Task instructions: The job is to find each line of the records below that includes the word "agent" and copy it.

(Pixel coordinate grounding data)
################
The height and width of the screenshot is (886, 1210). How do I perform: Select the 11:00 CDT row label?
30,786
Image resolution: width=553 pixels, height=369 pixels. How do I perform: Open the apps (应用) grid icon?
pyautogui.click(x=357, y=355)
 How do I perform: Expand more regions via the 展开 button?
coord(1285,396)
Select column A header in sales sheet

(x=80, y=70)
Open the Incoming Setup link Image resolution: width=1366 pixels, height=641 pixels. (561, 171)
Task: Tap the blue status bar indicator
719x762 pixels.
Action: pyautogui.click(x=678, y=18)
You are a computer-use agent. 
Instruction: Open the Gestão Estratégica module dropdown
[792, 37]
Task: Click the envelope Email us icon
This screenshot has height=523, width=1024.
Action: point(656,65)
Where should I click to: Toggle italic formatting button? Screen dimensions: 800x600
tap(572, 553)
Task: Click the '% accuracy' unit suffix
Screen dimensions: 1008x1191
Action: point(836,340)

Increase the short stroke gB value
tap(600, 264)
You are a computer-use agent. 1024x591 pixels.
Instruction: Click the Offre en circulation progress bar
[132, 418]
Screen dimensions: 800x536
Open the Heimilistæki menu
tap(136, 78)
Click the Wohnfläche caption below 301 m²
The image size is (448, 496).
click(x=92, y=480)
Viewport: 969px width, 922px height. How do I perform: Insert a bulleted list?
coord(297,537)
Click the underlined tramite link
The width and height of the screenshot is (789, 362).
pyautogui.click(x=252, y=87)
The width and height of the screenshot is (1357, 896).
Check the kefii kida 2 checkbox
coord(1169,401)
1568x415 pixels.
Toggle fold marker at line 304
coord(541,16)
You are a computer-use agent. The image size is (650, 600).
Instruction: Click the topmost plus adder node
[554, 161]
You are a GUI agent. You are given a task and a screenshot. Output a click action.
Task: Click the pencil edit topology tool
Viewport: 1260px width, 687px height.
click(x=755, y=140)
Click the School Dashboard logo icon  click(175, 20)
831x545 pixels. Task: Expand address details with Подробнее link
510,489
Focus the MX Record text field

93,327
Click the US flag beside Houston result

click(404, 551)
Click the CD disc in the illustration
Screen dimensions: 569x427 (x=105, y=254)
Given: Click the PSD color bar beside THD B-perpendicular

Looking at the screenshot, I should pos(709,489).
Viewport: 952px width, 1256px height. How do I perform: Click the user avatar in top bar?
################
Answer:
You are a computer-use agent. 
You are a computer-use agent. 1024x591 pixels.
You are a computer-use agent. The image size is (650, 600).
You are a GUI agent. You are given a task and a screenshot. Output a click action.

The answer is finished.